The project started off with the school board looking at installing new heating and air conditioning and doing routine maintenance on the K-12 building, including roof repairs and repaving parking lots. Hissong said those improvements alone were estimated between $7 and $9 million.

“For about the same investment we would do locally to raise a bond issue to fix just what we needed fixed, we could completely renovate and renew our school,” Hissong said.

The project will gut most of the school in six phases and is scheduled to last until the spring of 2017.

The first phase of the project will add a new state-of-the-art science wing for high school students and a new elementary wing for preschool, kindergarten and first-grade students, Hissong said.

After those spaces are finished, students will migrate around the school while crews are renovating other areas.

The project will add 22,000 square feet for instruction and expand the size of all the district’s classrooms.

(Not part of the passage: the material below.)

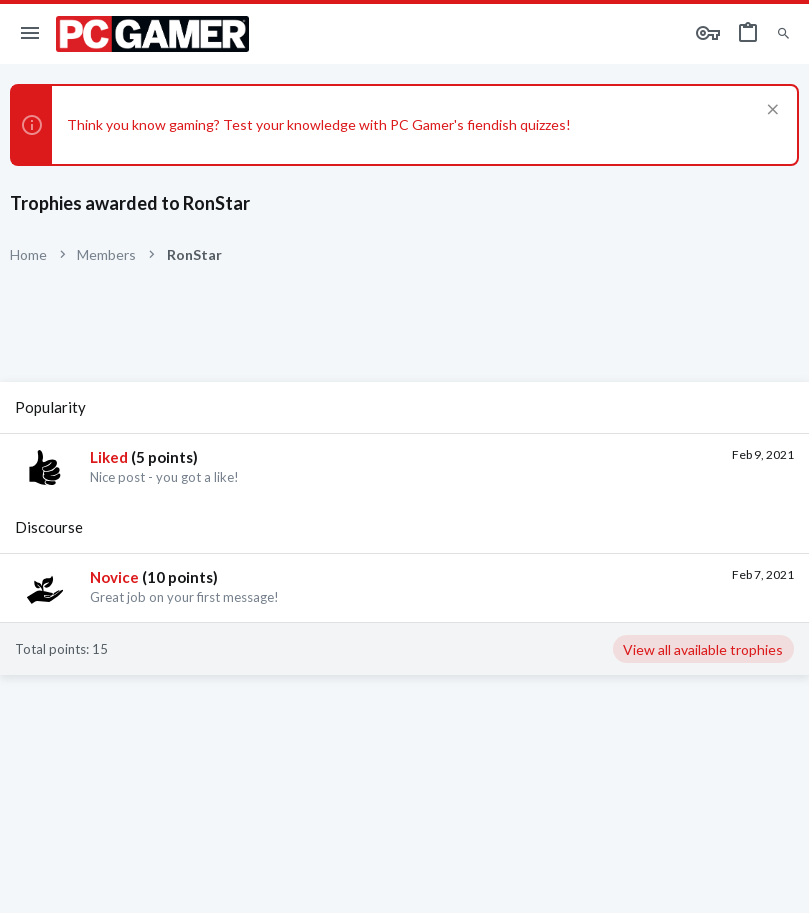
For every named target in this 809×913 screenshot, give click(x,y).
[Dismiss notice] (770, 111)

Building codes have changed since the school was built 25 years ago and its current classrooms are now considered undersized.

The new classrooms will also have new virtual smartboards and other new technologies, Hissong said.

“They are going to have an updated learning environment,” he said.

The district is also changing the main entrance, cafeteria, gym and playground area.

Hissong said he hopes the new cafeteria will allow the school to condense its lunch schedule. Students currently are served continuously from 10:30 a.m.-1 p.m. in the a building that has 1,250 students.

“The goal is to compress that down, change some serving lines and change that format,” Hissong said.

Ben Bowden is a senior at the school and said he is disappointed he won’t be able to enjoy the new renovations, but is happy his younger brother’s education will benefit from the changes.

“This gives him an opportunity to advance his learning but at the same time he gets to enjoy just everything being new,” Bowden said.

Weather delayed the start of construction twice already. The school plans to have an official ground-breaking ceremony April 22.